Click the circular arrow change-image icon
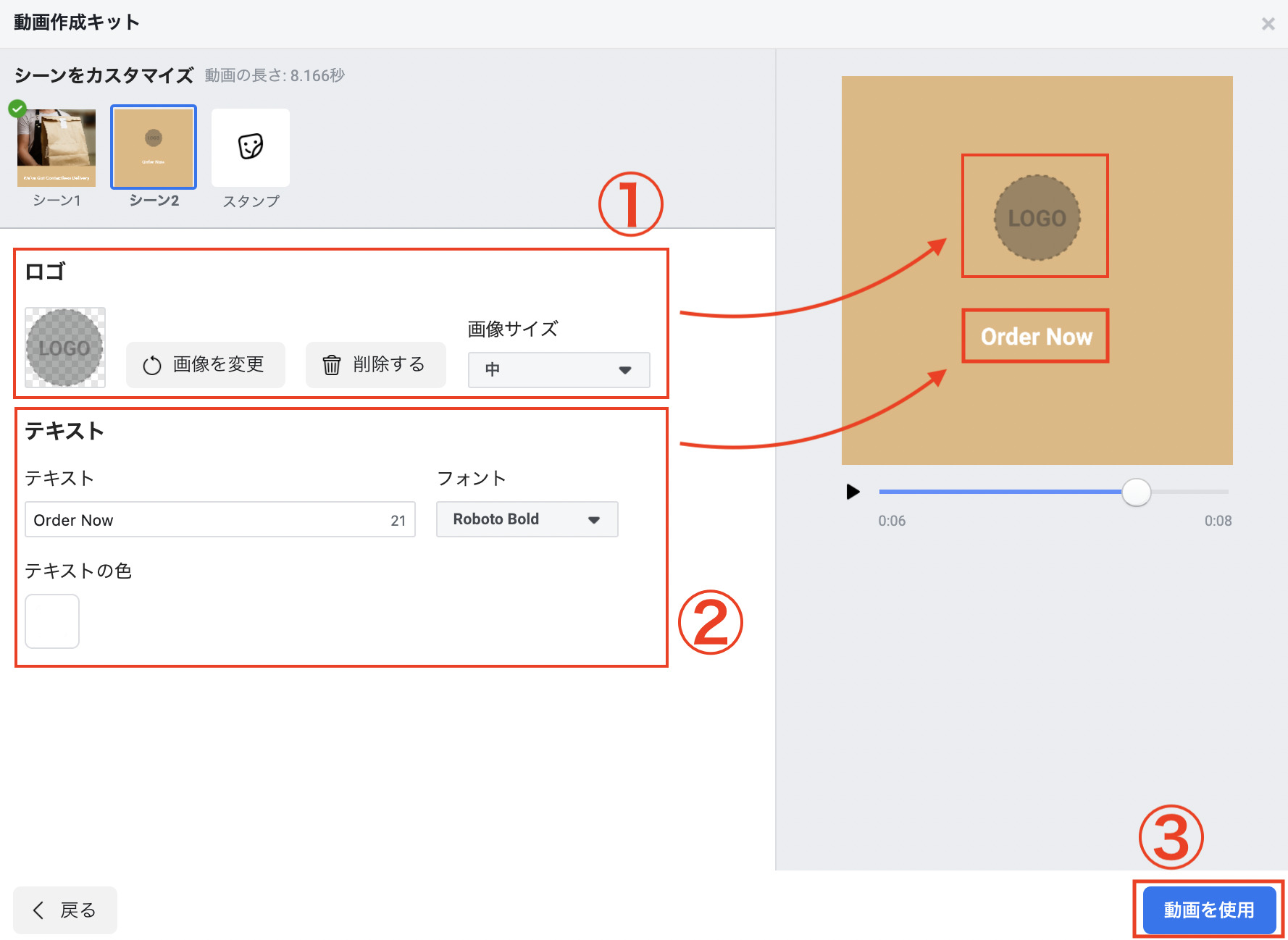1288x940 pixels. [152, 366]
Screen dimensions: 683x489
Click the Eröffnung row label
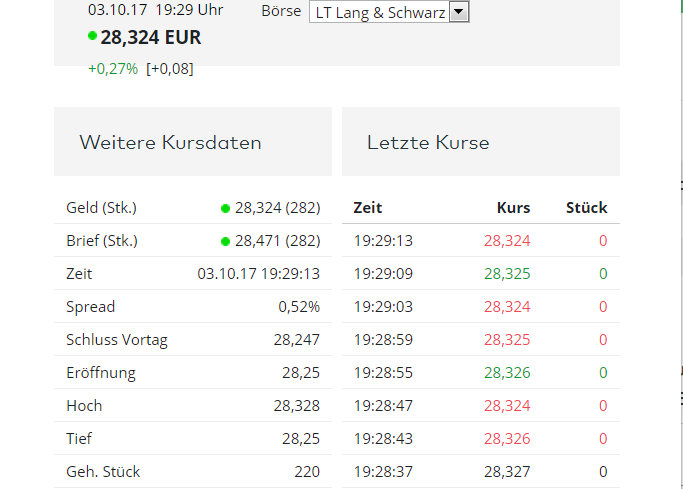pos(101,373)
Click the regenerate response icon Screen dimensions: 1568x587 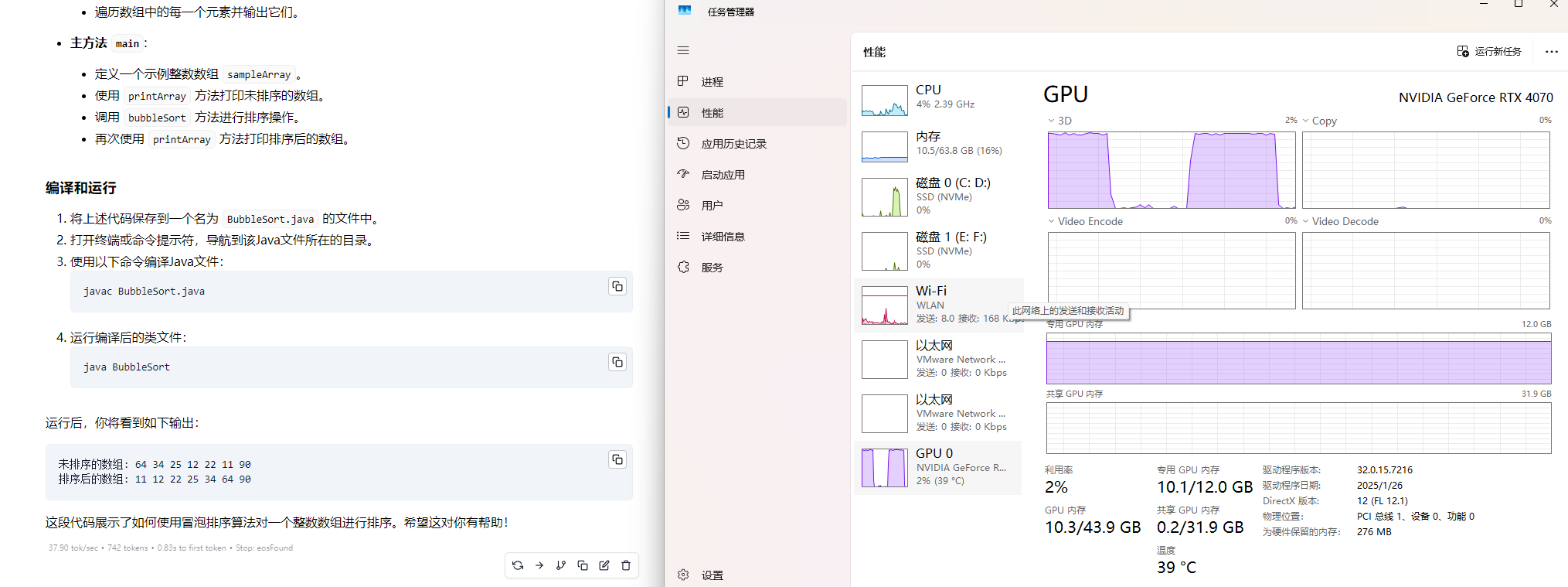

▸ **Exercise objective**:
Apart from the pictures, the material above has to be repeated exactly.

▸ **Output below**:
Click the circular arrow change-image icon
1288x940 pixels. [152, 366]
Screen dimensions: 683x489
Click the Eröffnung row label
pos(101,373)
Click the regenerate response icon Screen dimensions: 1568x587 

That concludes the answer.